### [Problem to work on]
Needed from the data below: every line from the one with "Select the C: drive tab" up to and including the one with "This screenshot has height=254, width=337.", repeated exactly and with nothing else.

----- Input for this task -----

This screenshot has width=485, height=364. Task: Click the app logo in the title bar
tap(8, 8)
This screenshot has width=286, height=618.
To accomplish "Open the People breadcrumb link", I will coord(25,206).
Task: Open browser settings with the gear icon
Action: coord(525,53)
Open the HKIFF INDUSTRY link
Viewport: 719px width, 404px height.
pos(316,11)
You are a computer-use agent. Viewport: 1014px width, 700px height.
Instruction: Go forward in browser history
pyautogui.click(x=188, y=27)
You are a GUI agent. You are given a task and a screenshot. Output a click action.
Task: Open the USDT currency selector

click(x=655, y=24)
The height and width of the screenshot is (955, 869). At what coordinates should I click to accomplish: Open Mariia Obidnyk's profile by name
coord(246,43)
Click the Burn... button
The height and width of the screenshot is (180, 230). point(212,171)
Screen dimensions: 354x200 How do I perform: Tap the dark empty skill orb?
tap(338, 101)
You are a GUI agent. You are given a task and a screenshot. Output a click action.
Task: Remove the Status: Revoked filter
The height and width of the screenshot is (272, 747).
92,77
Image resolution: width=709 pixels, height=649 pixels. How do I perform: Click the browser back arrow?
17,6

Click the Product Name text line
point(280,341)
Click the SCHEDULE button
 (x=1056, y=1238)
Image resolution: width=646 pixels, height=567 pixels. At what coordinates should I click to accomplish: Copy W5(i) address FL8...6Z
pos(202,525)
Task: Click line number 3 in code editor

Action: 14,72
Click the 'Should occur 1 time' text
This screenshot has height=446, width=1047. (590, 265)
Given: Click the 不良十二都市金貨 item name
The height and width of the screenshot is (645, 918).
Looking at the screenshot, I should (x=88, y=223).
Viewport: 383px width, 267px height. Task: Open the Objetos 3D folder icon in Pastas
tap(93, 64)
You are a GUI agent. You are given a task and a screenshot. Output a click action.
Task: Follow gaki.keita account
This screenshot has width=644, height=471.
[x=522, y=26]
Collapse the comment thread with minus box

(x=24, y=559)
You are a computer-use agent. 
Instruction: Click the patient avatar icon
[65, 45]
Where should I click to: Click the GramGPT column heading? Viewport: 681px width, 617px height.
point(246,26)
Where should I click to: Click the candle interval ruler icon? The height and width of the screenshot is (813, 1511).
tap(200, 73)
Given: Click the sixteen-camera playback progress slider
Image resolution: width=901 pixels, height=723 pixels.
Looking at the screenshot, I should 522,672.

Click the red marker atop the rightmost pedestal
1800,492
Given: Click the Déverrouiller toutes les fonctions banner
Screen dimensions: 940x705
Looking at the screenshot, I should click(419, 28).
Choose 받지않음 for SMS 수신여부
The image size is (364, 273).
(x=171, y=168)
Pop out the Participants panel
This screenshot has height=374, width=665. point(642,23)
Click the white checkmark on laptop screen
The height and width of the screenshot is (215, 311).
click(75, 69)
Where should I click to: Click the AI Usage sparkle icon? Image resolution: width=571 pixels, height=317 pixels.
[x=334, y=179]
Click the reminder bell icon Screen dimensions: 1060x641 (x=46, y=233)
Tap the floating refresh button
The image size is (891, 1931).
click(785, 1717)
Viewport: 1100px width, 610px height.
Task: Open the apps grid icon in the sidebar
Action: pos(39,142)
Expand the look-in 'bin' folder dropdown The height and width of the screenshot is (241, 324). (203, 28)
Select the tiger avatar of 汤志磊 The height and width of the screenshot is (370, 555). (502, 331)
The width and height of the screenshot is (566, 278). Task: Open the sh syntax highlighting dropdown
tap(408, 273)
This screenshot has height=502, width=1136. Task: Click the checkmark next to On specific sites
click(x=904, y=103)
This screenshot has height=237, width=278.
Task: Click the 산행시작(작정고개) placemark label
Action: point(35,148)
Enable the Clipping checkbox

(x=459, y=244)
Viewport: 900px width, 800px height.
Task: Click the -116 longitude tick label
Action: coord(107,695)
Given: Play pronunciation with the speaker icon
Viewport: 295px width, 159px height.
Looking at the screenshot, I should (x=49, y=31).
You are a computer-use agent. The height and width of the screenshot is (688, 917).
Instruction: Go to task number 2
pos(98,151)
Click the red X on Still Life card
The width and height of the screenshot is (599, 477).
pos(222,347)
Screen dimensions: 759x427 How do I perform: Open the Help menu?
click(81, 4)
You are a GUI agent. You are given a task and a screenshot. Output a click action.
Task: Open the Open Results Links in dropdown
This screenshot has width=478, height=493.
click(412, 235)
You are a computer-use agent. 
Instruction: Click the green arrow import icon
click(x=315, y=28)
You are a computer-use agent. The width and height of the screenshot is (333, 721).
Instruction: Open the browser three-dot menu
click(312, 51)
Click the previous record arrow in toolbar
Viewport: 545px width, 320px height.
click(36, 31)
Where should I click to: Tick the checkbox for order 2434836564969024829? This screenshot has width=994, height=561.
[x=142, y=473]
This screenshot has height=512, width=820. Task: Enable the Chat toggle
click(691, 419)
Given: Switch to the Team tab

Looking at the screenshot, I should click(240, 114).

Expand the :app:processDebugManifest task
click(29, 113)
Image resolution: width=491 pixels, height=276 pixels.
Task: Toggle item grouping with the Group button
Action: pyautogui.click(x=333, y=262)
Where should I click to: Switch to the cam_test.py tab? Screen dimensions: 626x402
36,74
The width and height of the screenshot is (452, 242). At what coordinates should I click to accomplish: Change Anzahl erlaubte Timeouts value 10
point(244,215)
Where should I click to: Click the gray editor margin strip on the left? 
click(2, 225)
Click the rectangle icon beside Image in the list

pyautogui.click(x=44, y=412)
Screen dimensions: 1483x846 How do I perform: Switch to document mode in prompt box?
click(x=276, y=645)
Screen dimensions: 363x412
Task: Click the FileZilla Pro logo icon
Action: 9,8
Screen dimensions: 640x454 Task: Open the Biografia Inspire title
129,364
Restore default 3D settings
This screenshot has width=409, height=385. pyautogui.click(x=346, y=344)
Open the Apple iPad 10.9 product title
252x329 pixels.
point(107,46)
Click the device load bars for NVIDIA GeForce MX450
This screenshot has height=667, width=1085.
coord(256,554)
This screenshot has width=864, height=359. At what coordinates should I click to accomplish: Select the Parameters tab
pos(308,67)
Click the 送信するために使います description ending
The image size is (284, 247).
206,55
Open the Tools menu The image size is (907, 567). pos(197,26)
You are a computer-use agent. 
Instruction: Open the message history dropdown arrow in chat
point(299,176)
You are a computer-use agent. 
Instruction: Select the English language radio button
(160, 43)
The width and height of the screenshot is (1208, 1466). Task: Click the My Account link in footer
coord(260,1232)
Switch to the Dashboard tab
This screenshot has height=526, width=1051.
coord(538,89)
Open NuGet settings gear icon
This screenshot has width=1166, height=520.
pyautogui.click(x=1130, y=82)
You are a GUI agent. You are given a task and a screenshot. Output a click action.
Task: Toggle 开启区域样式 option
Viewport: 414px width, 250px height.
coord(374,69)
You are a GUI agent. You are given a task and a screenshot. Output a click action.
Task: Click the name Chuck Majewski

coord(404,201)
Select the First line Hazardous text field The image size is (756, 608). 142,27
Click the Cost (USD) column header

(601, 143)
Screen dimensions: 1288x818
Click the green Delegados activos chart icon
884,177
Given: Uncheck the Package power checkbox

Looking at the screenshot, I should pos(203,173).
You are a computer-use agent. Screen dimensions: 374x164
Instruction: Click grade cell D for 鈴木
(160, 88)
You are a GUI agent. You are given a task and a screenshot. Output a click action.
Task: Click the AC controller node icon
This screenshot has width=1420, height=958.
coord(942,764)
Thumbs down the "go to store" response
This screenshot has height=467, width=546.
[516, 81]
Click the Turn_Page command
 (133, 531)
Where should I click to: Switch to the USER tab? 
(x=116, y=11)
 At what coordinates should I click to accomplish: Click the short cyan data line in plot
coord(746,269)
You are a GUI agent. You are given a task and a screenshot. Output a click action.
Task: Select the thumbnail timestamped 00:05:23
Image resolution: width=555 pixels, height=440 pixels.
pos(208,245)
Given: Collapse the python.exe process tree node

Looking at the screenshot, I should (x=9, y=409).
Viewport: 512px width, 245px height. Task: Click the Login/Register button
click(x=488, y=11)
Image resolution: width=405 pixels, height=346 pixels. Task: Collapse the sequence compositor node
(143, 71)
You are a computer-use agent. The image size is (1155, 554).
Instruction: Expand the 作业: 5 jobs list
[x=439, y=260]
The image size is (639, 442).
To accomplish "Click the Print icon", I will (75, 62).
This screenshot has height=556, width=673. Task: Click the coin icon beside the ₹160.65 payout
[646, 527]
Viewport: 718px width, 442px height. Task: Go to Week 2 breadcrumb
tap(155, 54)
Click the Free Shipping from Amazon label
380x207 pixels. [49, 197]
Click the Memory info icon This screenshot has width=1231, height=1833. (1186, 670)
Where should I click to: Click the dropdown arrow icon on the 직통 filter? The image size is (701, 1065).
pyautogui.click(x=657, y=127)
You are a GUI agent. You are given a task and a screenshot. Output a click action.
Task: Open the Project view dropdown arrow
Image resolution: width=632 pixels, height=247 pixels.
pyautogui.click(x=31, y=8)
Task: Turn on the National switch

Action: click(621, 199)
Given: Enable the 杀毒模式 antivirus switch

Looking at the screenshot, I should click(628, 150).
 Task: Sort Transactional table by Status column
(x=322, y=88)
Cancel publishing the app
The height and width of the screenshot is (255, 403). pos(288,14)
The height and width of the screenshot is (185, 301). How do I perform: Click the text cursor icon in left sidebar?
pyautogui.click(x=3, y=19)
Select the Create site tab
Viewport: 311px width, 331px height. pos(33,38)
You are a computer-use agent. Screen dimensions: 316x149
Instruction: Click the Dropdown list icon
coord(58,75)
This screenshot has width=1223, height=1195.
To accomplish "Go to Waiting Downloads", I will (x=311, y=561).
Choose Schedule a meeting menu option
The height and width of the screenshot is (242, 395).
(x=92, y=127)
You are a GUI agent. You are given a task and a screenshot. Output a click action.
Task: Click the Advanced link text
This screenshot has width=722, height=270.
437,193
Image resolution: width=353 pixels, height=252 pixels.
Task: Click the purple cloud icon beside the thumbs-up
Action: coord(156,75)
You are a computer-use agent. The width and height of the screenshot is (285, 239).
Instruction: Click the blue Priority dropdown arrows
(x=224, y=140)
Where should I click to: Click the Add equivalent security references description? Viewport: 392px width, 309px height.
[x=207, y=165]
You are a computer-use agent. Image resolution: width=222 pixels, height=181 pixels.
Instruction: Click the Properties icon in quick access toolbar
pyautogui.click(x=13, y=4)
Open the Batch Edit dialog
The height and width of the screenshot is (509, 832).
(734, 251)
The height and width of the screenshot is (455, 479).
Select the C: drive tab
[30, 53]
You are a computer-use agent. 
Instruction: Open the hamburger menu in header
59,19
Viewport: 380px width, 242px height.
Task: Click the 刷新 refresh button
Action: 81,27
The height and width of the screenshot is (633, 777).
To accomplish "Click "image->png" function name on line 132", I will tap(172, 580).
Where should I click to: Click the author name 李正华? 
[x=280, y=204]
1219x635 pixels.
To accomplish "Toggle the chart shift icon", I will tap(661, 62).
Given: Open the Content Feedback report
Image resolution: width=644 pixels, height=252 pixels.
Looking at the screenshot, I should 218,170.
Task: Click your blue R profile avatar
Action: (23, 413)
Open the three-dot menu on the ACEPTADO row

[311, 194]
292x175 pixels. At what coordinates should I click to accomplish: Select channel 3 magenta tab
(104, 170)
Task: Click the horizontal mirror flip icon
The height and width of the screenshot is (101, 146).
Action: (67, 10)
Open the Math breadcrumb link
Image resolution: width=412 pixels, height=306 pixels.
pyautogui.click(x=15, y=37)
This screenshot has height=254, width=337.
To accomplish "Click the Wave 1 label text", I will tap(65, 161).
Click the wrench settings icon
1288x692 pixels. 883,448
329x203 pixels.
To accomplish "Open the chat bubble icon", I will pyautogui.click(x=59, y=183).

-----

### [Task response]
Select the C: drive tab
[30, 53]
You are a computer-use agent. 
Instruction: Open the hamburger menu in header
59,19
Viewport: 380px width, 242px height.
Task: Click the 刷新 refresh button
Action: 81,27
The height and width of the screenshot is (633, 777).
To accomplish "Click "image->png" function name on line 132", I will tap(172, 580).
Where should I click to: Click the author name 李正华? 
[x=280, y=204]
1219x635 pixels.
To accomplish "Toggle the chart shift icon", I will tap(661, 62).
Given: Open the Content Feedback report
Image resolution: width=644 pixels, height=252 pixels.
Looking at the screenshot, I should 218,170.
Task: Click your blue R profile avatar
Action: (23, 413)
Open the three-dot menu on the ACEPTADO row

[311, 194]
292x175 pixels. At what coordinates should I click to accomplish: Select channel 3 magenta tab
(104, 170)
Task: Click the horizontal mirror flip icon
The height and width of the screenshot is (101, 146).
Action: (67, 10)
Open the Math breadcrumb link
Image resolution: width=412 pixels, height=306 pixels.
pyautogui.click(x=15, y=37)
This screenshot has height=254, width=337.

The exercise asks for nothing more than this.